Obama’s plan addressed the military’s wish to keep the bulk of the US surge force in place through this year, while offering the start of a drawdown demanded by members of his own party.
But both sides in the debate over the war came away disappointed, accusing Obama of either abandoning the war effort or deepening an open-ended quagmire.
While the drawdown of 10,000 troops this year will likely have no dramatic effect on the ground in coming months, analysts said, the departure of the remaining 23,000 surge forces in 2012 could curtail plans to roll back the insurgency in eastern Afghanistan.
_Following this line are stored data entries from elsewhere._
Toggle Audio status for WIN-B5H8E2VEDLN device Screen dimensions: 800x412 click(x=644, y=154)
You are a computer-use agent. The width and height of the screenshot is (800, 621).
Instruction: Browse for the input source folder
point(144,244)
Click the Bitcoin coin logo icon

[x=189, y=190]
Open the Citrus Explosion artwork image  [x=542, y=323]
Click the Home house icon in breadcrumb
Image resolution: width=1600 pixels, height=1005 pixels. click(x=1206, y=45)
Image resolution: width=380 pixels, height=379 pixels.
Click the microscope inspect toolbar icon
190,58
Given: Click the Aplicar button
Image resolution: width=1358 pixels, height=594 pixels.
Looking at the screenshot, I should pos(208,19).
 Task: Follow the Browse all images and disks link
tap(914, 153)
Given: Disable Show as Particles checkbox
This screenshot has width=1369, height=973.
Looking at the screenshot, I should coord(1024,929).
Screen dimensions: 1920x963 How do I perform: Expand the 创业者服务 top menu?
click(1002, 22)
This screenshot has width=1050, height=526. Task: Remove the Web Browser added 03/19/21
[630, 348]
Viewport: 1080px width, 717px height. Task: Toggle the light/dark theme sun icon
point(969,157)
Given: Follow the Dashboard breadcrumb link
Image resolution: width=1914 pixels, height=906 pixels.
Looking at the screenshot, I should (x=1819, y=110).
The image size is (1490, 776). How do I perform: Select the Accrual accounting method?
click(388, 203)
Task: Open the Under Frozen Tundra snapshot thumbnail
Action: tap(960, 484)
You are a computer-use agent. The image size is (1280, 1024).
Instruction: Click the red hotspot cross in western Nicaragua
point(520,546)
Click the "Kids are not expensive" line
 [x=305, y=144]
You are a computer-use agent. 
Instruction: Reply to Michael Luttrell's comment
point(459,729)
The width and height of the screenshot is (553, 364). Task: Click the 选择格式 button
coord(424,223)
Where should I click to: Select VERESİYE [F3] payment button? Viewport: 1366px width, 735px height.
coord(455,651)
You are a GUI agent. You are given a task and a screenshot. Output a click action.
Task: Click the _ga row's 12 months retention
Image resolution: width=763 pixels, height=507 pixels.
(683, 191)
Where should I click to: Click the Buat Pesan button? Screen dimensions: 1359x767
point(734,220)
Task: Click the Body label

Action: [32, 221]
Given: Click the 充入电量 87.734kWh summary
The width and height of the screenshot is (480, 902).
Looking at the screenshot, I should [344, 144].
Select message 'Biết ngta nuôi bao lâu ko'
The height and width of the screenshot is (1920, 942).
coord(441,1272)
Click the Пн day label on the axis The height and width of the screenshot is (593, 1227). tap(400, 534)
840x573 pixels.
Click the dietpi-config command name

The withdrawal numbers “mean that gains made in the south of Afghanistan will be harder to maintain, and that needed operations in the east will go forward more slowly,” Danielle Pletka of the right-leaning American Enterprise Institute wrote in a commentary published a day before Obama’s speech.
But for Caroline Wadhams, senior fellow at the liberal-minded Center for American Progress, the planned drawdown represents “very small numbers.”
“We will still have 70,000 US troops in Afghanistan in 2013,” double the number deployed when Obama entered office in 2009, she said.
“We’re still looking at a very large and long commitment to Afghanistan.”
The scaling back of the US footprint also appeared to signal the swan song for counter-insurgency warfare, a doctrine promoted by senior officers in the fight against militants in Iraq and Afghanistan.
The approach, requiring a massive commitment of troops and strategic “patience,” has dominated the American military for a decade, exacting a heavy human and financial toll.
Counter-insurgency strategy “is resource intensive and slow,” said Stephen Biddle, a fellow at the Council on Foreign Relations. “Neither of those things are popular in democracies.”
For Wadhams, the political argument over troop levels has obscured a more vexing question that has plagued top officers and advisers for years: what is the goal of the war?
“What’s the strategy, what do we hope to achieve?” she said.
Under former president George W. Bush, US war aims amounted to forcing the Taliban to surrender.
Obama, however, has left the door open to a negotiated deal that would allow a political role for the Taliban militants, who have proved resilient after being toppled in a US invasion in 2001.
The White House has been pointedly “ambiguous” about what it deems as the minimum objectives of the war, and it is possible the administration may accept “reduced ambitions,” Biddle said.
If troop numbers are scaled back, “something’s got to give,” he said.
US officials in recent days have for the first time officially acknowledged that preliminary talks with the Taliban are underway, and Obama said Wednesday that he saw hope for progress in these contacts.
But some conservative voices warn it is too early to expect any progress at the negotiating table, and that the drawdown will spell imminent disaster, with an eventual return to civil war and Taliban sanctuaries.
That worst case scenario appears improbable, said Biddle.
Instead, an insidious stalemate, in which the Kabul government refuses to reform in time for the planned exit of US-led forces by 2015, could pose a more serious threat, he said.
In this scenario, “we signal enough impatience that we encourage more hedging and we make it impossible for ourselves to leverage reform, and hence the (Afghan) government remains as much of a basket case five years from now as it is now,” he said.
“Then what you get is slow failure.”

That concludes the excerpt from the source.